A genetic test for newborns which can determine whether a baby is vulnerable to deafness if treated with the commonly used antibiotic gentamicin has been conditionally recommended for use by the National Institute for Health and Care Excellence (NICE) within the NHS.
The test is performed by undertaking a cheek swab on critically ill babies. It can reveal within less that half an hour whether or not the newborn is genetically predisposed to permanent hearing loss if subsequently treated with gentamicin.
The researchers estimate the test will save the hearing of 200 babies in England each year.
NICE has recommended using the test in clinical practice in maternity settings across the country following research from the University of Manchester and Manchester University NHS Foundation Trust (MFT).

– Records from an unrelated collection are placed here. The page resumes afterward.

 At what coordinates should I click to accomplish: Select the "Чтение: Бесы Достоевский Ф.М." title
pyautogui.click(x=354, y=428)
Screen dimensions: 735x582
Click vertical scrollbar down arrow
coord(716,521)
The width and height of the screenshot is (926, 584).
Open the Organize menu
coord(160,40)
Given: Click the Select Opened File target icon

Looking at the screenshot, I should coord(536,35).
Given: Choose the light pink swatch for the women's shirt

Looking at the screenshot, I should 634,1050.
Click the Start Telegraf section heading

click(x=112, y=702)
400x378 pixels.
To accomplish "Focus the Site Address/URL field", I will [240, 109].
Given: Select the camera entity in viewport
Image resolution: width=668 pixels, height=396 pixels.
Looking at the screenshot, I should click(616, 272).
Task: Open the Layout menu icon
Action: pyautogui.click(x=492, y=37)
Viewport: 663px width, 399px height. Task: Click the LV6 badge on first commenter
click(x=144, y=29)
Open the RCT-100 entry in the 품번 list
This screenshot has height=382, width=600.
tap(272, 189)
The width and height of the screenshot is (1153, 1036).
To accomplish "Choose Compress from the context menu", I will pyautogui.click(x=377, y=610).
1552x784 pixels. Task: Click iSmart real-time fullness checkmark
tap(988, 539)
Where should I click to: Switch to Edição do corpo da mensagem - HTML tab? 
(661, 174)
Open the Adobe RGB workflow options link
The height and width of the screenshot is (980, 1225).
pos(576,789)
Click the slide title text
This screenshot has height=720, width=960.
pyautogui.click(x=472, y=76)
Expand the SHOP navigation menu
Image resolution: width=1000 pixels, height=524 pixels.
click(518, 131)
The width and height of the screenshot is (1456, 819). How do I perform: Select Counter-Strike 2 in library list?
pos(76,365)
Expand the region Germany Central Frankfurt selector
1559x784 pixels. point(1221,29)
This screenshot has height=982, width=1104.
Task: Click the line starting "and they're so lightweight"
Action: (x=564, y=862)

Gentamicin is used to safely treat approximately 100,000 babies a year in emergency care. However, one in 500 babies who carry a gene change is susceptible to hearing loss if treated with the drug. Babies only undertake genetic testing if they are discovered to have lost their hearing after being given gentamicin. Treating hearing loss with a bilateral cochlear implant costs around £65,000 in the first year.
The genetic test will replace a current test which can take several days to obtain results, and means that babies in neonatal care can be given an alternate, safe antibiotic within the ‘golden hour’ for successful treatment.
The researchers piloted the device at MFT in 2020 for 11 months and tested 750 babies. They found that three of the babies had the genetic variant, and they prevented one baby from losing their hearing.
Professor Bill Newman, a consultant at MFT and professor at the University of Manchester, said: ‘Our experience of using this test has been very positive. It’s straightforward, non-invasive and will have a huge impact on our patients’ lives. The test will make a real difference, helping to ensure babies are not going to lose their hearing for a preventable reason.’
The researchers found that introducing the genetic test for newborns will not delay the time it takes to administer antibiotics. They observed no statistically significant difference between the time to antibiotic treatment when considering standard care and care using the new genetic test.
Professor Newman added: ‘We are delighted that NICE has conditionally recommended the test, which will be used in routine clinical practice in maternity settings across the country.’
Once in use, the NHS will collect further evidence to ensure the test can be put in place in various maternity settings. The independent NICE committee will also scrutinise this additional evidence as part of the full assessment.